Records to process: Begin
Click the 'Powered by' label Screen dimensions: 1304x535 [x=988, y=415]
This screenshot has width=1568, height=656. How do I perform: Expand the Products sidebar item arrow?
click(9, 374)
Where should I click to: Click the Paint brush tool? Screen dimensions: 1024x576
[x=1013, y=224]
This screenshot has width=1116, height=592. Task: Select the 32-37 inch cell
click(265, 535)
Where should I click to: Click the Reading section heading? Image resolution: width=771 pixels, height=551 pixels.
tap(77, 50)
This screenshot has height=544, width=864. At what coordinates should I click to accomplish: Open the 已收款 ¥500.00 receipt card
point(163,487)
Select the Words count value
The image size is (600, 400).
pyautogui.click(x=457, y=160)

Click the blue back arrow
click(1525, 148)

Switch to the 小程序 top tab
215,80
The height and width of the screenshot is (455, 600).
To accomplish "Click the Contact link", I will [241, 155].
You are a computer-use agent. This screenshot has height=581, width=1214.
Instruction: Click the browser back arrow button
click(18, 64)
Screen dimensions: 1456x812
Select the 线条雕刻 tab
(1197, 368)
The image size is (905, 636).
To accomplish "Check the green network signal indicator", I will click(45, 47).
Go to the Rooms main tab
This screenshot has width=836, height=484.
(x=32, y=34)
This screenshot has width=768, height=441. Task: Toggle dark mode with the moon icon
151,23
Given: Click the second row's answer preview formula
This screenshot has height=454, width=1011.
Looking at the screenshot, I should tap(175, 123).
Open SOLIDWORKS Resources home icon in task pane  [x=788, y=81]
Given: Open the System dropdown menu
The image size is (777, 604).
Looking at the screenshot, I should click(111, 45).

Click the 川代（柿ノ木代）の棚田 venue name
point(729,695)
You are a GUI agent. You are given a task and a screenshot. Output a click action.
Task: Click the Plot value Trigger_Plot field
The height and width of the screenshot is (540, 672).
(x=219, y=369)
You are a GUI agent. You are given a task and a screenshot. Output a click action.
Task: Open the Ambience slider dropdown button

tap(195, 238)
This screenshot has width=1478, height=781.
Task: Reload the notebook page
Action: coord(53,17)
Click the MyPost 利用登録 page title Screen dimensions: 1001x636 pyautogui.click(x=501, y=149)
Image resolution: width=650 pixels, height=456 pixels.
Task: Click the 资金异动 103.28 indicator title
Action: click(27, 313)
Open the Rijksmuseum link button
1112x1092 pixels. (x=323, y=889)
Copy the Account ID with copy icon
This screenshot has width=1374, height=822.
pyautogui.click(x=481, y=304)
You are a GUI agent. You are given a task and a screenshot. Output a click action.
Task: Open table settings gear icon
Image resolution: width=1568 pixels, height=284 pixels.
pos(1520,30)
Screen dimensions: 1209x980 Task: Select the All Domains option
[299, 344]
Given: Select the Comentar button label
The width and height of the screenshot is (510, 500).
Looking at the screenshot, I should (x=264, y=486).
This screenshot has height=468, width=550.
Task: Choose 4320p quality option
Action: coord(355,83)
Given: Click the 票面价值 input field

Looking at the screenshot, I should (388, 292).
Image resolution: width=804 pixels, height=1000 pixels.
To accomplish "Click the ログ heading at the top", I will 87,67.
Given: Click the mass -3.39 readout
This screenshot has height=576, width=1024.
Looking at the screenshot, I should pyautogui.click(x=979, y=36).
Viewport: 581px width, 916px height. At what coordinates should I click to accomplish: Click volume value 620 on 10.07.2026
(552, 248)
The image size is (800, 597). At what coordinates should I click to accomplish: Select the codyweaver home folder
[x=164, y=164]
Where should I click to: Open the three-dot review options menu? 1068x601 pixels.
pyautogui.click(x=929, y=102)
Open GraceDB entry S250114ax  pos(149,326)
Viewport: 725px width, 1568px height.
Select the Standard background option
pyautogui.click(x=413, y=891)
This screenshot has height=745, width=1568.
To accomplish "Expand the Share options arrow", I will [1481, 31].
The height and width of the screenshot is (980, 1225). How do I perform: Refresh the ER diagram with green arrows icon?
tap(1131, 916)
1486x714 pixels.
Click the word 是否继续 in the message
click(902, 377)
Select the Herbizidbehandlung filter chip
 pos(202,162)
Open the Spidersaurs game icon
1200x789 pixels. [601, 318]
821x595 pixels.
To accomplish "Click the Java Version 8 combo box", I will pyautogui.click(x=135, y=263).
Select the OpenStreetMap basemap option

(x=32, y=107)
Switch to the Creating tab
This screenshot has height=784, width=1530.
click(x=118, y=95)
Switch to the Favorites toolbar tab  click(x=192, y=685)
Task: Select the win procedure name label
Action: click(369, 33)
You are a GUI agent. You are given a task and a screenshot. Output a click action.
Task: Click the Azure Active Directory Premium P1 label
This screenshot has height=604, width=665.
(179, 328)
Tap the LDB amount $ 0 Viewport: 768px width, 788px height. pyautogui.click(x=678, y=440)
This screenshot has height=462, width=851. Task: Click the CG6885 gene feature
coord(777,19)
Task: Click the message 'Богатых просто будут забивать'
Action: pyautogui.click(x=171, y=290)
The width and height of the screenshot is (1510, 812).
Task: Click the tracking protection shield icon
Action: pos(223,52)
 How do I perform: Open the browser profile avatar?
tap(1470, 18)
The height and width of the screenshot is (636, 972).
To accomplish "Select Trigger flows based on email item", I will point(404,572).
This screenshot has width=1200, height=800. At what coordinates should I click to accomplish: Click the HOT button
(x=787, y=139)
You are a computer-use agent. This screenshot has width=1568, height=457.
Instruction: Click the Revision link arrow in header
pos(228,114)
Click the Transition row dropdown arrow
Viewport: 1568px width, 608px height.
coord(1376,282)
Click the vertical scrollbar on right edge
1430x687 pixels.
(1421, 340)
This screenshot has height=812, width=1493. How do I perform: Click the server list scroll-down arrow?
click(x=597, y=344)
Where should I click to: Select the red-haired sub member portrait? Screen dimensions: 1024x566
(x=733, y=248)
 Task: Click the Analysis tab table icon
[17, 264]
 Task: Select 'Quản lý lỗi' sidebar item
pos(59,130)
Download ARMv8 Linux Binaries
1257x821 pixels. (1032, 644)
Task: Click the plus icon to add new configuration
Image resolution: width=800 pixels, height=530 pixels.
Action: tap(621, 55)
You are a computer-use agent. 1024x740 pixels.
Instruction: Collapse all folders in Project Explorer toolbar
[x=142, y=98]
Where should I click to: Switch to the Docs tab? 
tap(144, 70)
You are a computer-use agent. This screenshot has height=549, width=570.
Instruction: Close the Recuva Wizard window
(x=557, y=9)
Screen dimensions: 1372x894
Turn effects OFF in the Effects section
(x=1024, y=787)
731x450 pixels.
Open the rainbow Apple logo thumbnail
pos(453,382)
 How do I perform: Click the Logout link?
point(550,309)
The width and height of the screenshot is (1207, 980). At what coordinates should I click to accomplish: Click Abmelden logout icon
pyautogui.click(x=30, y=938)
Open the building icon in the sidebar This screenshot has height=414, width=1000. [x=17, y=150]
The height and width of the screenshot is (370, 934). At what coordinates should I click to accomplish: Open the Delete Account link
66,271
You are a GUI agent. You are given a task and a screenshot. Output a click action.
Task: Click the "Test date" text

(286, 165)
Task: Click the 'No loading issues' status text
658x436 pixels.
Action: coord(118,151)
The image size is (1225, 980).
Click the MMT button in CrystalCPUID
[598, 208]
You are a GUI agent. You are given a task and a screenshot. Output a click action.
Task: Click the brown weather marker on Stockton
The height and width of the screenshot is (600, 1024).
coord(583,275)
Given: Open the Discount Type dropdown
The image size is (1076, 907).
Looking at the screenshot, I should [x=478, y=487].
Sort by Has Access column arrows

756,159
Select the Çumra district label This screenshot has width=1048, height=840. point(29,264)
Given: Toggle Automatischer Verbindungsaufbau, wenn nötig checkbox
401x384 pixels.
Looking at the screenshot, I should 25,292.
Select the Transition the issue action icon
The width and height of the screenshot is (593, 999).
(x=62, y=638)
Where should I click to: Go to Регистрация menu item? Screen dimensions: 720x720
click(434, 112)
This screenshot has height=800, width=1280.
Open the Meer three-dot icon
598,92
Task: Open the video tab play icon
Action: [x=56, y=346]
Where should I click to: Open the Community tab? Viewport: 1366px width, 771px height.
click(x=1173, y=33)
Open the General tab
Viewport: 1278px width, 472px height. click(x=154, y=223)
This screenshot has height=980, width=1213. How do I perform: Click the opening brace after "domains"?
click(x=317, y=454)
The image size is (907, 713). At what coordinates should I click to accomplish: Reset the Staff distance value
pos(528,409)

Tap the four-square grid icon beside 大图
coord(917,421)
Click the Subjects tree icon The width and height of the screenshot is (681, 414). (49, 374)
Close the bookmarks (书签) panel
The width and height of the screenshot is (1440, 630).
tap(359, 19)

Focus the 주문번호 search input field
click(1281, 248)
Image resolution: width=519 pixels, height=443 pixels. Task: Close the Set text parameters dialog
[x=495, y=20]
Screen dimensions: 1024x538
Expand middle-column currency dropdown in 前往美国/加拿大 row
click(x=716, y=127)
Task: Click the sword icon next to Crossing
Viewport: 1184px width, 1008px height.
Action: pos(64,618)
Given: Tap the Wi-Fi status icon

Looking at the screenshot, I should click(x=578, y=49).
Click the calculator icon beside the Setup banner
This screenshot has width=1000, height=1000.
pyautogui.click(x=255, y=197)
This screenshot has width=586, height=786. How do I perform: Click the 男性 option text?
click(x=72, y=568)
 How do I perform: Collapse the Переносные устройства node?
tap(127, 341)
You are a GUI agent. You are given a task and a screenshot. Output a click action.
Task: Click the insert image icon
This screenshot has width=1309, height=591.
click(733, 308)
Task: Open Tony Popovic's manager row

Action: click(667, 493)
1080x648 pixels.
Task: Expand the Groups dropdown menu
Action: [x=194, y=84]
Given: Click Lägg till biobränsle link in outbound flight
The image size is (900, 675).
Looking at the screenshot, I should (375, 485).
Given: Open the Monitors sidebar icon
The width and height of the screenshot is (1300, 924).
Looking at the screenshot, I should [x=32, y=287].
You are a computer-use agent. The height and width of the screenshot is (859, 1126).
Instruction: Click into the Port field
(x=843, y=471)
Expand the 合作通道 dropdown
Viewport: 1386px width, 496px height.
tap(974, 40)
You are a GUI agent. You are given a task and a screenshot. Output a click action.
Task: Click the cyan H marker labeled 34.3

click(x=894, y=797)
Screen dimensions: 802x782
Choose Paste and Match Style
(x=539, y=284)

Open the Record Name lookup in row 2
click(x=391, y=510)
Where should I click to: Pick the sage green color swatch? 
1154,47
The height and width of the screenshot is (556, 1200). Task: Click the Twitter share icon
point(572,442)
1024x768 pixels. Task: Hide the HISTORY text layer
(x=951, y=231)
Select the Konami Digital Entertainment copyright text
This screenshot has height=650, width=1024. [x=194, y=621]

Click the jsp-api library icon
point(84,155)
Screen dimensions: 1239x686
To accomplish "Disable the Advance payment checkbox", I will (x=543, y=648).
Records to process: End
→ **Assignment**
The string "checkbox" may appear on lines of the data above; give the number of those lines and nothing more.

→ **Solution**
2